Admittedly, it's a big change. My seasons this year have been all messed up (Jan-Feb = winter, Feb-May = late summer to fall, June-August = Summer) and I never even experienced springtime, but somehow that kind of change is easier. The changing of seasons, airport terminals, in and out of clothes that live in a suitcase - those kinds of changes I can process. Having a "real job", an address, a boyfriend on a tourist visa and a dwindling bank account... those are the pieces of "real life" that I'm having to come to terms with. 

And that being said, the beautiful thing about life is that it's complex. There's a learning curve in this city, and in this mid-20s life phase. You have to hit certain walls before you can skillfully climb over them... and even being exhausted, I'm smiling. I'm smiling because I realize where I am: my office right now is an empty bookshelf in the nearly empty living room of a sunny Victorian house that is my house. The fresh food in the refrigerator is from across the street, and I don't have to wait in line for it, or eat it out of a plastic container. My neighborhood reminds me of back in Salamanca; finding running paths through the city, using another language in daily conversation, seeing mural art and grafitti, smelling fresh bread, fish, and fruit. 

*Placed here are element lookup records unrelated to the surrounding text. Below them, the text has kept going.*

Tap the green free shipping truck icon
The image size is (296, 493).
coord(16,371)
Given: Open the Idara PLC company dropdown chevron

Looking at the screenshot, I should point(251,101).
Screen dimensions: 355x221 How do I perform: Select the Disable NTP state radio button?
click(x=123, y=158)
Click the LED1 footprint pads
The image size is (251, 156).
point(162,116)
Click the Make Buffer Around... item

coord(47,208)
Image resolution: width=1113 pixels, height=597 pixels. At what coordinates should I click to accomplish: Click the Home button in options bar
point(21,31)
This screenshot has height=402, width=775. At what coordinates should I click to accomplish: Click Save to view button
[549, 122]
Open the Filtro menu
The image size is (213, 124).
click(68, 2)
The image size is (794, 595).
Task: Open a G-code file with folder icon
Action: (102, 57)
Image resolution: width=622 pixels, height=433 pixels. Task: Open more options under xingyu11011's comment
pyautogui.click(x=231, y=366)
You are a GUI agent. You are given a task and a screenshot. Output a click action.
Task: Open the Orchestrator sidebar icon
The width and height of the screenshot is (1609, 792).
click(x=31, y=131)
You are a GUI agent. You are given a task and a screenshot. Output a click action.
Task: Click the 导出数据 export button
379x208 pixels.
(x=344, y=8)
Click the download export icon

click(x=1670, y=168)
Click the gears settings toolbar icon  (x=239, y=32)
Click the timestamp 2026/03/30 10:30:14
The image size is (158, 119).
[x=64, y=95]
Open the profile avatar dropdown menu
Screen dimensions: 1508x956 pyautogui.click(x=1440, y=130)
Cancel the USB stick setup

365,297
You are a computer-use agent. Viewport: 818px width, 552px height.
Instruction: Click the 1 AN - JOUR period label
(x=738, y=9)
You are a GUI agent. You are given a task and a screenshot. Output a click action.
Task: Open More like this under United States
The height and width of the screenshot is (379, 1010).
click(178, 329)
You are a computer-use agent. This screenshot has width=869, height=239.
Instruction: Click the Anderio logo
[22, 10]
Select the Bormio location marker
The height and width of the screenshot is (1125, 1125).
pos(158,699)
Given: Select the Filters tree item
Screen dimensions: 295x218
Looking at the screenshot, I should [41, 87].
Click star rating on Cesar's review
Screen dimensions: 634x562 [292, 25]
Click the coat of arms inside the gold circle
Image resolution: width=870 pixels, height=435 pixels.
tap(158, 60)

This new phase is an adventure; and overwhelming as it begins, it's a challenge that's welcome - and needed. Sometimes change means throwing your stability out the window and buying a cross-continental plane ticket. But for me, it's the opposite - change is finding stability in a time when everything is uncertain. It's making roots, even just little ones, that will ground me enough to move forward. No promises that I will stop browsing skyscanner for plane tickets ;) but for now, this is exactly where I want to be.